[Dataset entries]
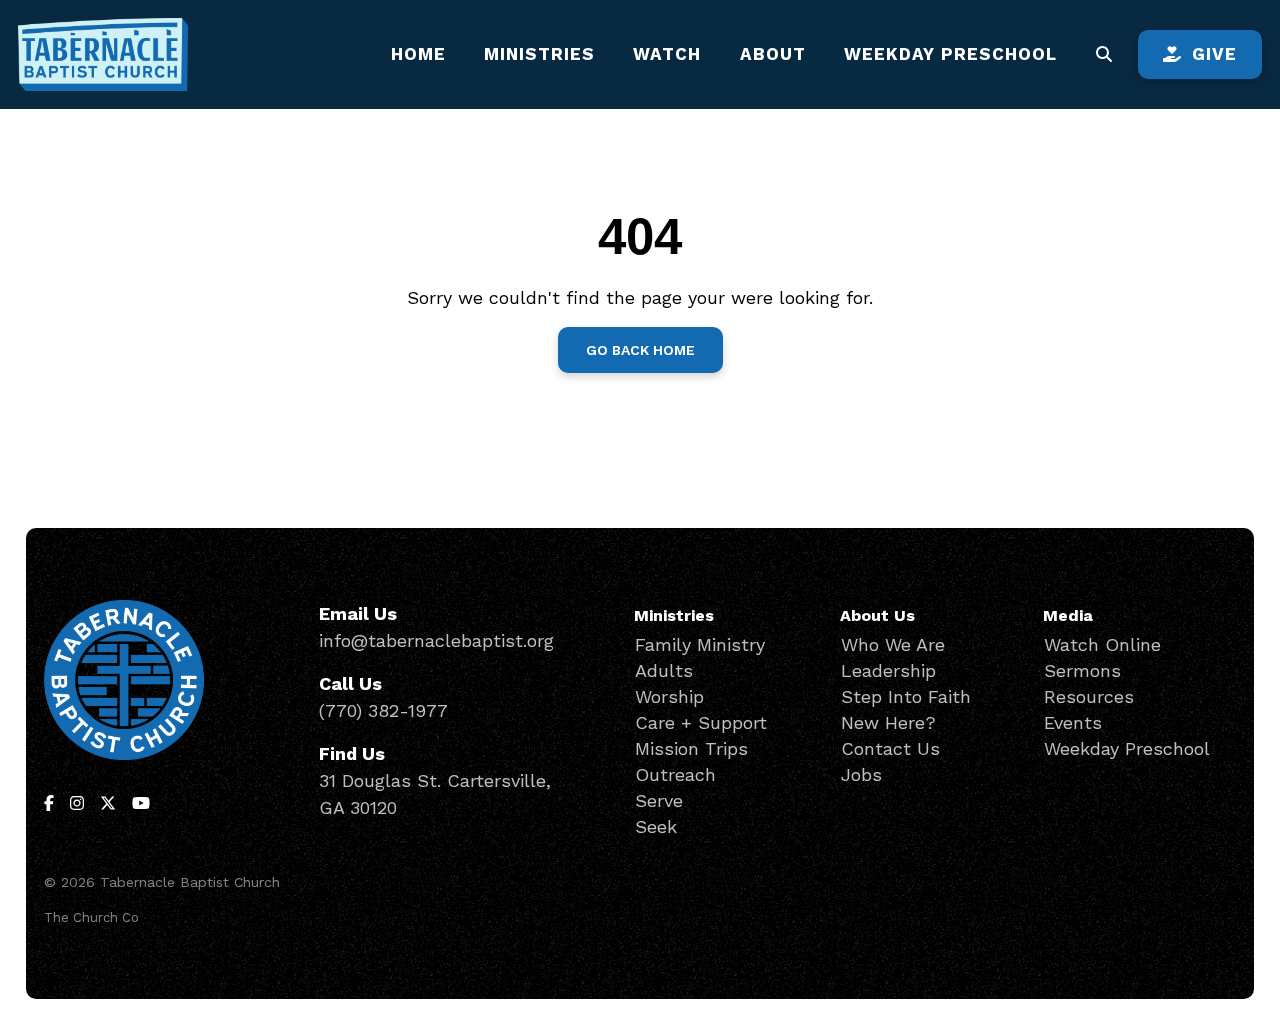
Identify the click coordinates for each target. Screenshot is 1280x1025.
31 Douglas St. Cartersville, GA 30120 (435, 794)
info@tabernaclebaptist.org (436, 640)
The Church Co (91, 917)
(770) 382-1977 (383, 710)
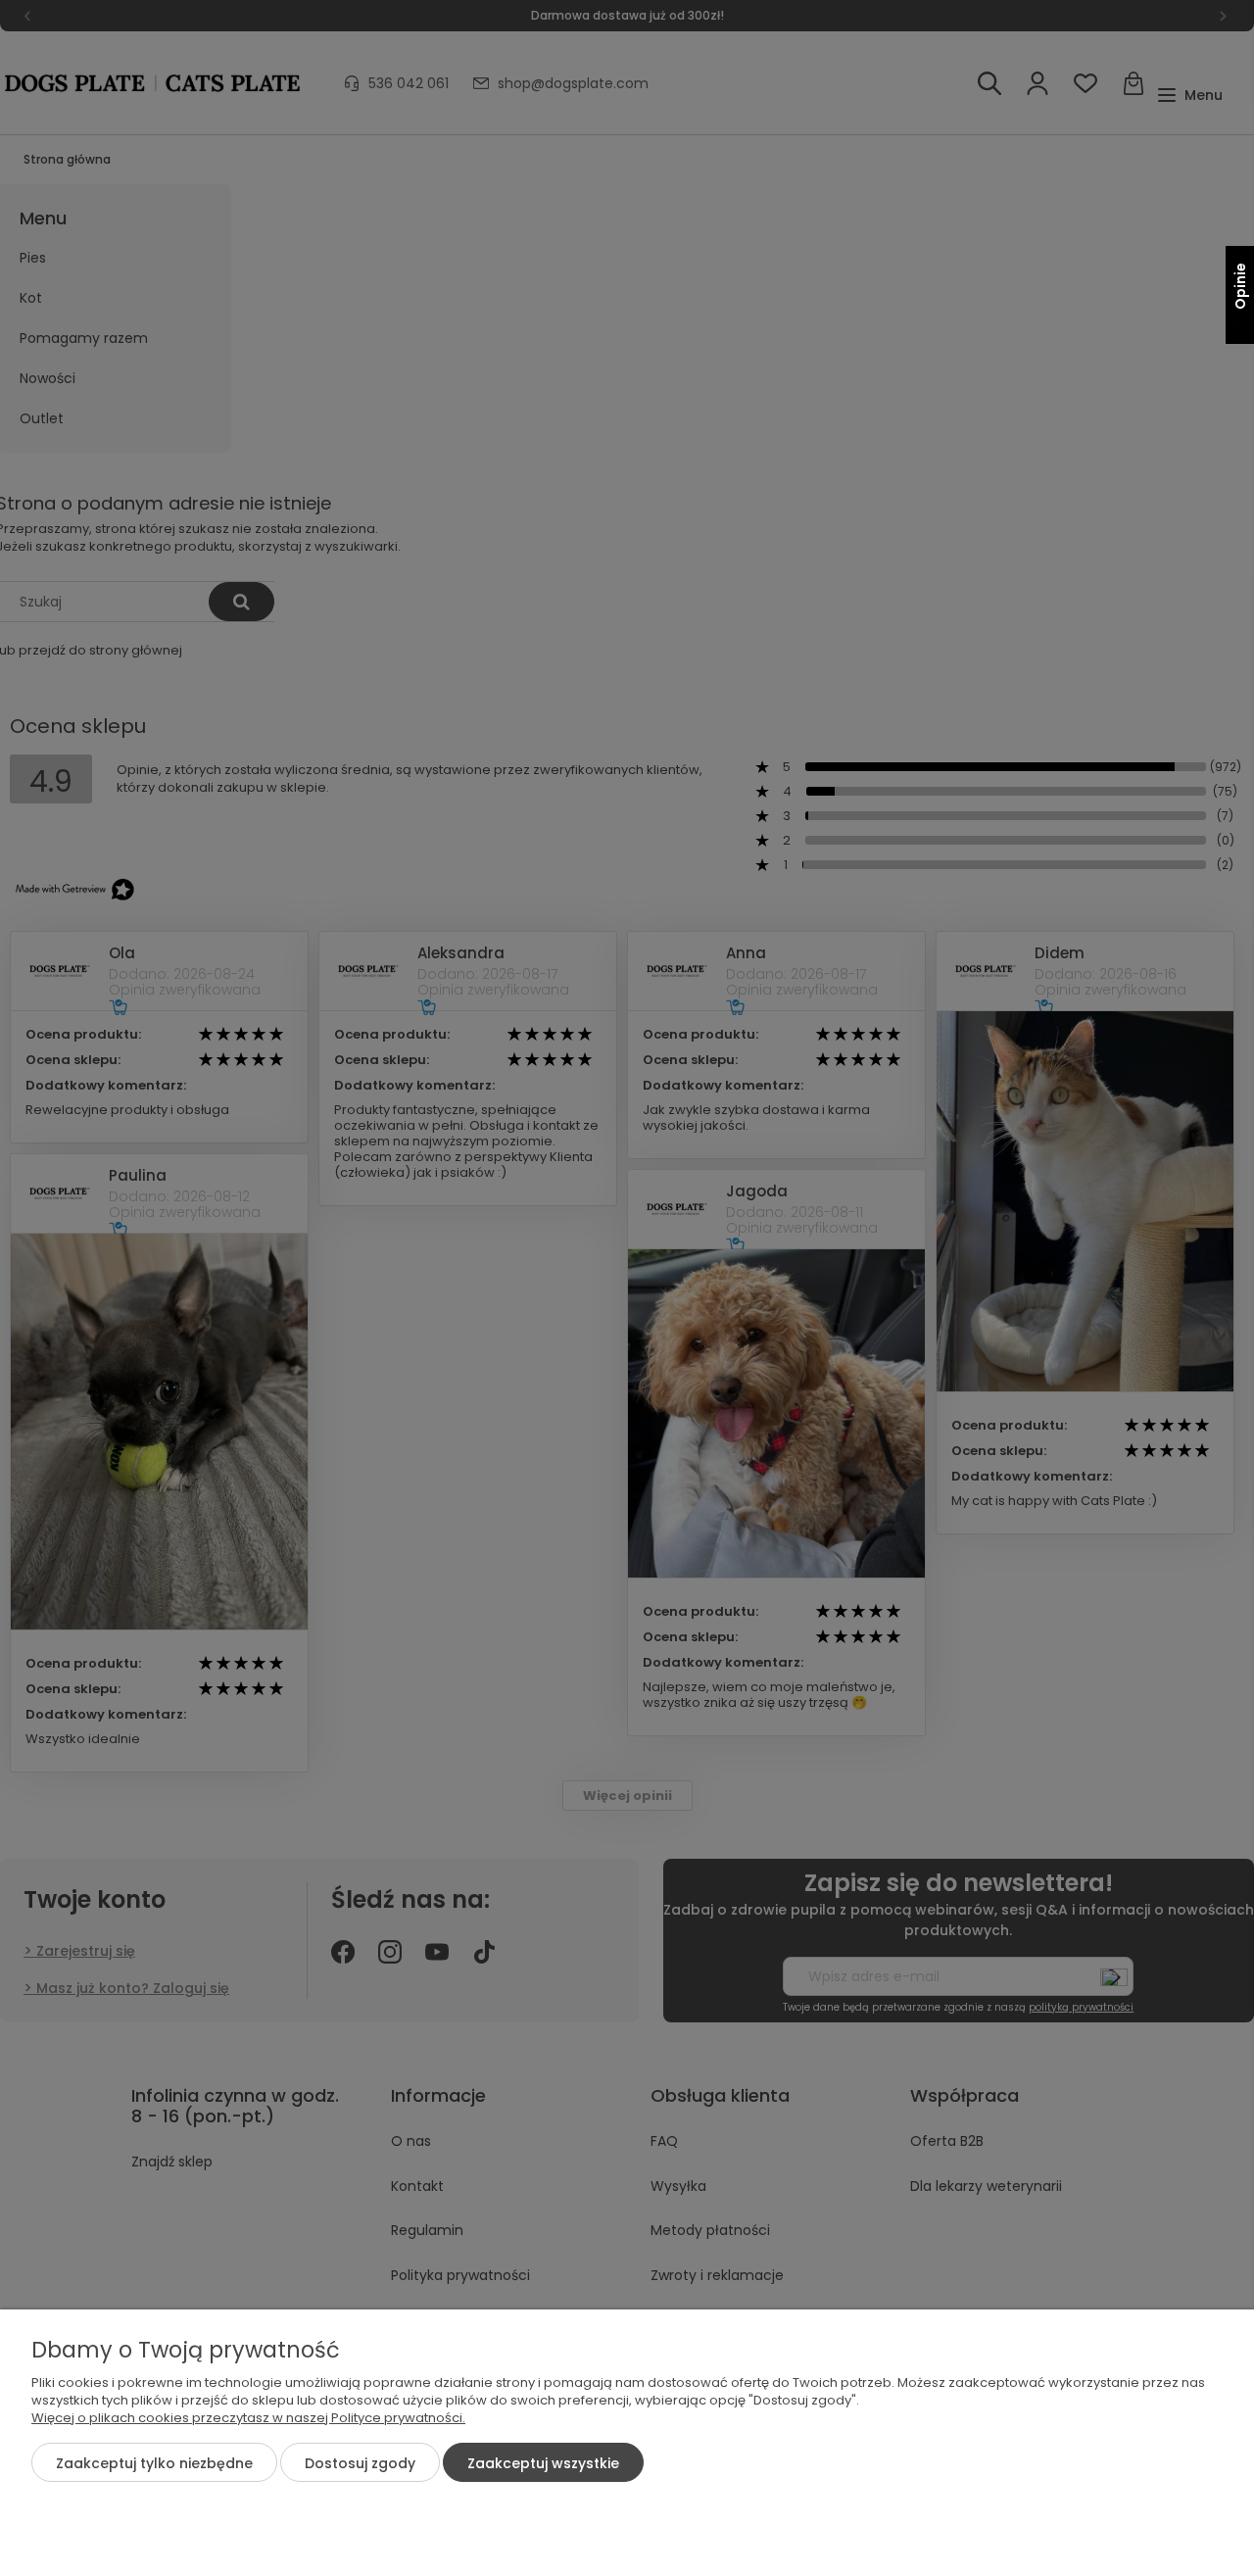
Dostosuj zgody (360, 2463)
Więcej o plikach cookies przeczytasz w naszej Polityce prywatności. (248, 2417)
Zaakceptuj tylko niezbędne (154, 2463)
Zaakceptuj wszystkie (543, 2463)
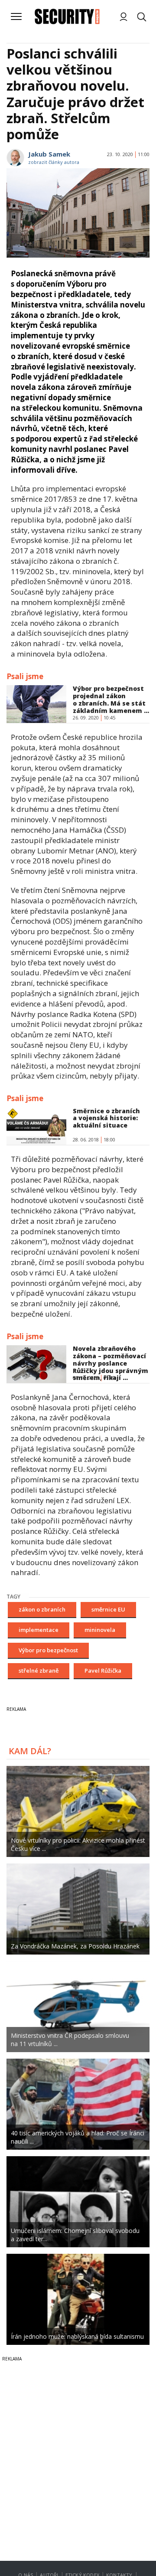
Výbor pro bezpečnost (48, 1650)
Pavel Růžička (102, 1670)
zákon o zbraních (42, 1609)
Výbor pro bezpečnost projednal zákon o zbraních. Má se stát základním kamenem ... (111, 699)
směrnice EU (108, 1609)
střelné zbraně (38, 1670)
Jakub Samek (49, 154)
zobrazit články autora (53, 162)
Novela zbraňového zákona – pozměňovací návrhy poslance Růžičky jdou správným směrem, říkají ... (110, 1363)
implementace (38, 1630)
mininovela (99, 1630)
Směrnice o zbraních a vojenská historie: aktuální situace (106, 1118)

- [AIM OF THE EXERCISE]: Write out again exactly the lines from the start of the data above through the line containing "Dostosuj zgody (360, 2463)", inclusive, excluding any pictures.

- [RESPONSE FOR THIS EXERCISE]:
Identify the click coordinates for each target. Screenshot is 1280x1025.
31 Douglas St. Cartersville, GA 30120 (435, 794)
info@tabernaclebaptist.org (436, 640)
The Church Co (91, 917)
(770) 382-1977 (383, 710)
Dostosuj zgody (360, 2463)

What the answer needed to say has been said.